=== SHORT EXERCISE ===
Edit every row below by replacing "profile" with "account" and keeping everything else the same, and leave the pictures out of your answer.

=== MATERIAL FOR THE TASK ===
= = = = = = =

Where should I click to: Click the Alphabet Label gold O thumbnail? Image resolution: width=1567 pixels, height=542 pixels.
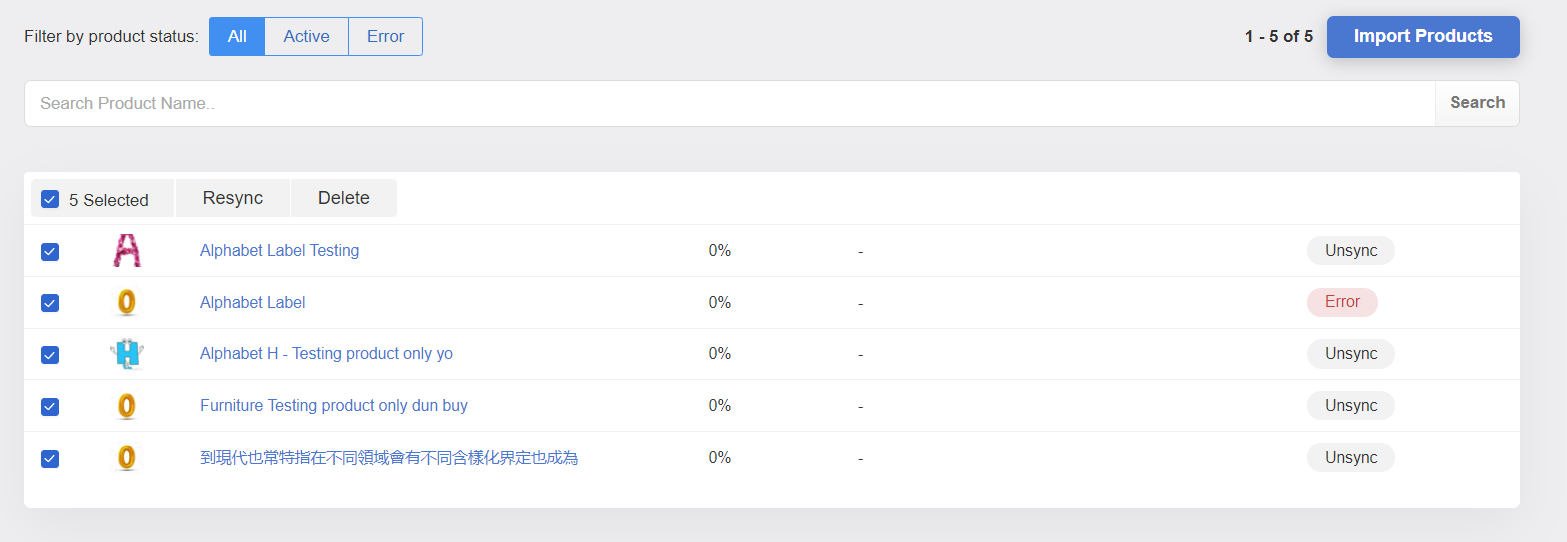pos(126,302)
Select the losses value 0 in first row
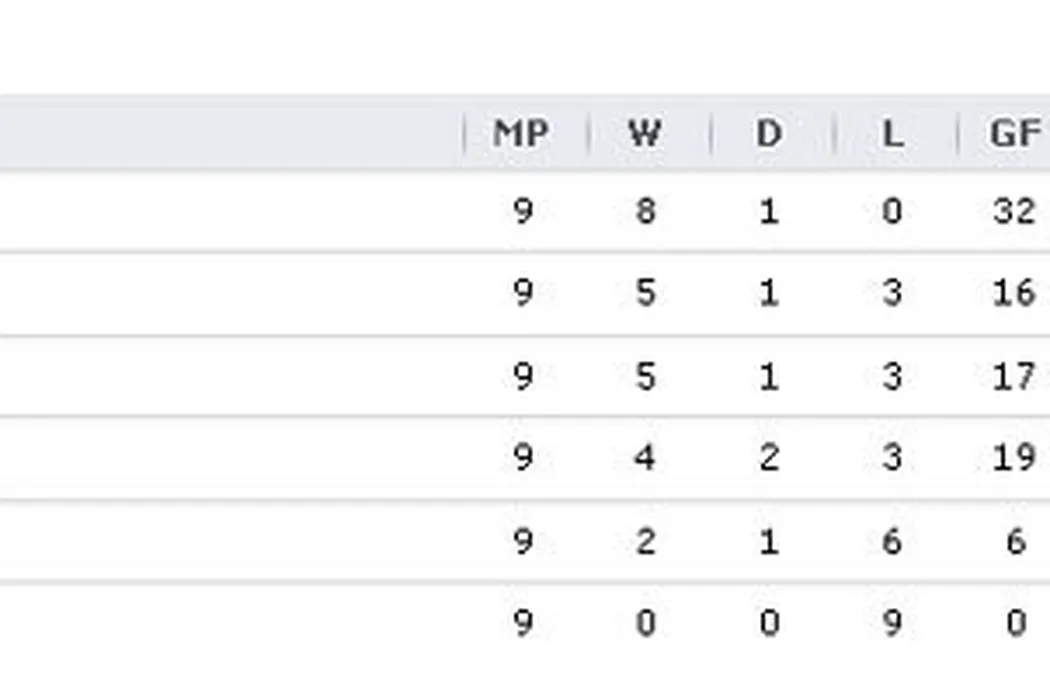Image resolution: width=1050 pixels, height=700 pixels. click(892, 211)
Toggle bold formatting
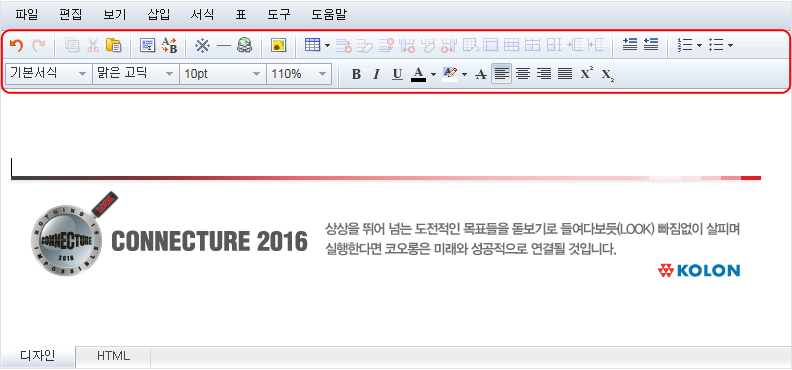 (356, 75)
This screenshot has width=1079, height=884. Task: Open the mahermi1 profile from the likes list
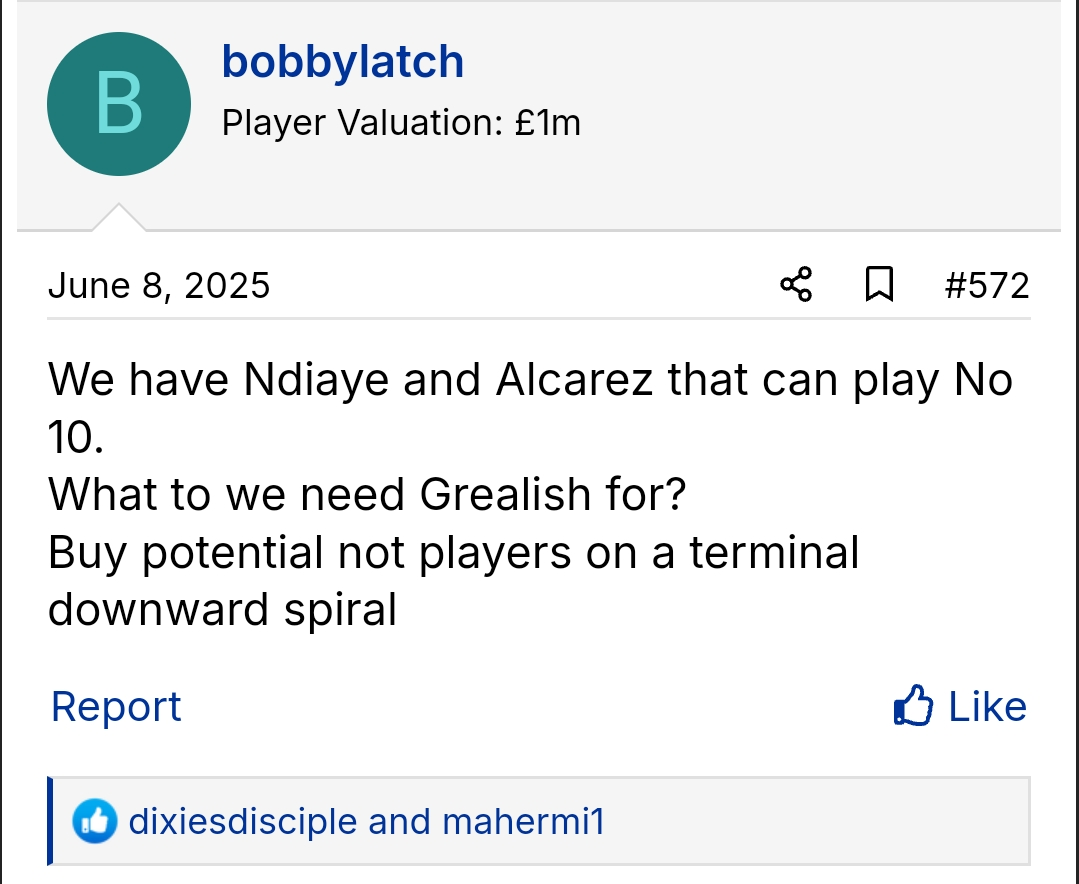[523, 822]
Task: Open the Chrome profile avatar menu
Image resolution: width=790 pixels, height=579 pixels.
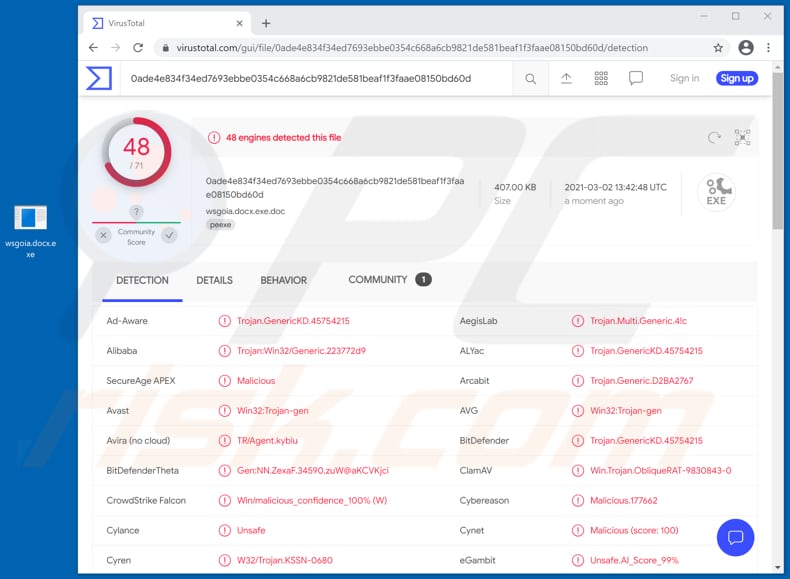Action: click(746, 47)
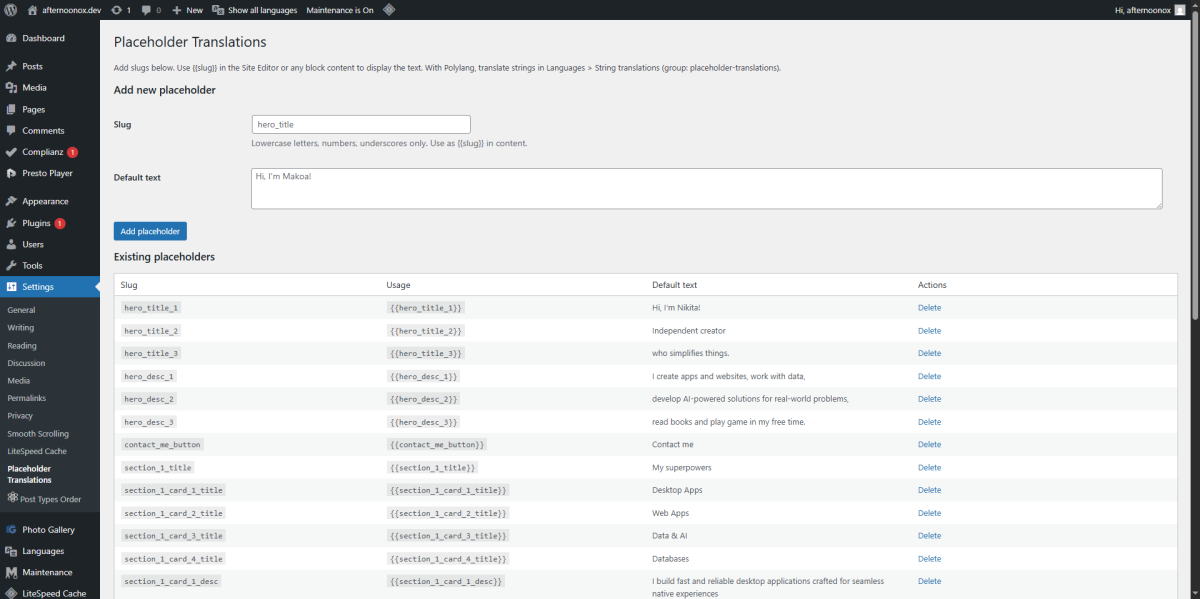The image size is (1200, 599).
Task: Focus the Slug input field
Action: 361,125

= = = = = = =

=== OUTPUT FOR THIS EXERCISE ===
Where should I click to: Click the Alphabet Label gold O thumbnail? Image resolution: width=1567 pixels, height=542 pixels.
pos(126,302)
Select the losses value 0 in first row
Image resolution: width=1050 pixels, height=700 pixels. click(892, 211)
Toggle bold formatting
 (356, 75)
This screenshot has width=1079, height=884. Task: Open the mahermi1 account from the likes list
[523, 822]
Task: Open the Chrome account avatar menu
Image resolution: width=790 pixels, height=579 pixels.
Action: click(746, 47)
The image size is (1200, 599).
Task: Focus the Slug input field
Action: 361,125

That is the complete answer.